MathPassionForever wrote: Kiddos, in case you aren't convinced, see what Mathotsav has for you in store: $$\left(\begin{array}{ccccccccc} 1& 6 & 8 & 11 & 13 & 18 & 21 & 23 & 25\\2& 5 & 7 & 12 & 15 & 17 & 19 & 22 & 27\\ 3& 4 & 9 & 10 & 14 & 16 & 20 & 24 & 26\end{array}\right).$$ How did he get this? Hexagrammum16 wrote: I'm really really happy this has not turned out to be a copied problem from some other MO. Gurunadham wrote: This was question 82 in USSR mathematics olympiad problems by dover publications Savage, but if you could share the source pdf / link

Delta0001 wrote: MathPassionForever wrote: Kiddos, in case you aren't convinced, see what Mathotsav has for you in store: $$\left(\begin{array}{ccccccccc} 1& 6 & 8 & 11 & 13 & 18 & 21 & 23 & 25\\2& 5 & 7 & 12 & 15 & 17 & 19 & 22 & 27\\ 3& 4 & 9 & 10 & 14 & 16 & 20 & 24 & 26\end{array}\right).$$ How did he get this? Hexagrammum16 wrote: I'm really really happy this has not turned out to be a copied problem from some other MO. Gurunadham wrote: This was question 82 in USSR mathematics olympiad problems by dover publications Savage, but if you could share the source pdf / link It's available on Library Genesis ... check it from there ...

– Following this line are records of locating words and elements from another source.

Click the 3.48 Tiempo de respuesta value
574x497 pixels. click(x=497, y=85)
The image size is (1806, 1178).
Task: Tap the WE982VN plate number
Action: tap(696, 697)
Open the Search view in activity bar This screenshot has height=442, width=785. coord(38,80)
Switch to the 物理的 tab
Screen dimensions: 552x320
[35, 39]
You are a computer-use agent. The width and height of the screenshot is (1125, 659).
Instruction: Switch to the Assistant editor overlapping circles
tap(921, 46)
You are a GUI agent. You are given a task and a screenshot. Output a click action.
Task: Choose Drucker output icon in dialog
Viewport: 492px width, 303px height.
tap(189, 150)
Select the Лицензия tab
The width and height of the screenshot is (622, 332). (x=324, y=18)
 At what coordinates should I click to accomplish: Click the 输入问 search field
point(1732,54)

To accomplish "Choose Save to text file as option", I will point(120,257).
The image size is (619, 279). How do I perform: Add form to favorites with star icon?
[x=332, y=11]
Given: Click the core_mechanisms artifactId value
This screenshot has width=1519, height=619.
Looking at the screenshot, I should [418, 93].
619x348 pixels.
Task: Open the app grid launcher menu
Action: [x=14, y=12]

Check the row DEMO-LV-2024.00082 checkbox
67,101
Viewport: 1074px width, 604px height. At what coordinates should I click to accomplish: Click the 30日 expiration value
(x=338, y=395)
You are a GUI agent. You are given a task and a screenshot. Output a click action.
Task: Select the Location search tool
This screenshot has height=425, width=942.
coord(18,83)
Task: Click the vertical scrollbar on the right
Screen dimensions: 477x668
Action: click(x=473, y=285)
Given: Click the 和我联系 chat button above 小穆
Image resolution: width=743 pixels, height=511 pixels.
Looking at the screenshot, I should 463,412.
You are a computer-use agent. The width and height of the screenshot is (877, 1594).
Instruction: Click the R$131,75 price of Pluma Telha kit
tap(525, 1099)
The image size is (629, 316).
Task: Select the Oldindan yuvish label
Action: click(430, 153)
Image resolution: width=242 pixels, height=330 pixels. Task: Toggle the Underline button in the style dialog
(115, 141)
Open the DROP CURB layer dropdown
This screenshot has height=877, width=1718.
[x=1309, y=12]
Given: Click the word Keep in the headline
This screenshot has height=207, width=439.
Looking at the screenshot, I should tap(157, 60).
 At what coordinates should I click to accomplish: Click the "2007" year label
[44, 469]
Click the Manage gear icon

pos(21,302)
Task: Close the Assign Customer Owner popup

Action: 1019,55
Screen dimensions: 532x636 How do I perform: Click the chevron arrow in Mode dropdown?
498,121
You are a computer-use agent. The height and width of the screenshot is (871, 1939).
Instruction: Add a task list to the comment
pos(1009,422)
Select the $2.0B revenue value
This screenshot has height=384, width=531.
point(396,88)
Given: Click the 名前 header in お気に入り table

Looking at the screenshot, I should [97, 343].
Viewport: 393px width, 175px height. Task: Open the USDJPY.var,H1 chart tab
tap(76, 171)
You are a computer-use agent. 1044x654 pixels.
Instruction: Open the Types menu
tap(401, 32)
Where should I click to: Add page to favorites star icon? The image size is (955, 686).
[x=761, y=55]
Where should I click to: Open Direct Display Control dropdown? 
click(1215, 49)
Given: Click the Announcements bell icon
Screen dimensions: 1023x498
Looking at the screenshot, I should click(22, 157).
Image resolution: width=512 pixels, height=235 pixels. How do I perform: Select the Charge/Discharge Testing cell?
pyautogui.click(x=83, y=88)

@above I have already downloaded the book and seen problem 82. However, as told in #32, the mentioned problem is not that. I would be delighted if you share the correct source. Which you probably don't have

I was able to find my $3$x$6$ array using $\pmod{3}$ and $\pmod{9}$. It was a little lengthy though.

Observe that: $1^2+6^2=25+12, 2^2+5^2=25+4, 3^2+4^2=25$. $12^2+7^2=181+12,11^2+8^2=181+4 ,10^2+9^2=181$. $13^2+18^2=481+12, 14^2+17^2=481+4, 15^2+16^2=481$. So, now let $k_1=25$, $k_2=181$ and $k_3=481$. All the row sums are equal, but the sum of the squares row-wise is not the same for each row. So, in order to meet the desired conditions we arrange(distribute) this $k_i + x$ terms such that the sum of the squares (row-wise) also becomes same. ($i \in {1,2,3}; x \in {0,4,12}$) \begin{tabular} {|c|c|c|c|} \hline Row & $(a_{11})^2+(a_{12})^2$ & $(a_{13})^2+(a_{14})^2$ & $(a_{15})^2+(a_{16})^2$ \\ \hline 1&$k_1+12$&$k_2$&$k_3+4$\\ \hline Row & $(a_{21})^2+(a_{22})^2$ & $(a_{23})^2+(a_{24})^2$ & $(a_{25})^2+(a_{26})^2$ \\ \hline 2&$k_1+4$&$k_2+12$&$k_3$\\ \hline Row & $(a_{31})^2+(a_{32})^2$ & $(a_{33})^2+(a_{34})^2$ & $(a_{35})^2+(a_{36})^2$ \\ \hline 3&$k_1$&$k_2+4$&$k_3+12$\\ \hline \end{tabular}Now arrange the terms corresponding to this distribution, so, that the sum of squares (row-wise) becomes same along with the row-wise sum (which is already same for each row). After that you will obtain the array as given below $\begin{pmatrix} 1 & 6 & 9 & 10 & 14 & 17\\ 2 & 5 & 7 & 12 & 15 & 16\\ 3 & 4 & 8 & 11 & 13 & 18 \end{pmatrix}$ The least value of $k$ is $3$.

biomathematics wrote: GogetaBlue wrote: I am kind of confused by the phrasing of the question. Do they expect us to find all k for which you can construct the required array? Or do they just want us to provide a construction for some values/ singular value of k (for example, k = 6m )? Even I felt they meant to ask only one $k$ lmao As far as I remember, it was to find only one $k$. I found only one such $k$ and I assume I got full. I just checked the official solution file, it also just finds one such $k$.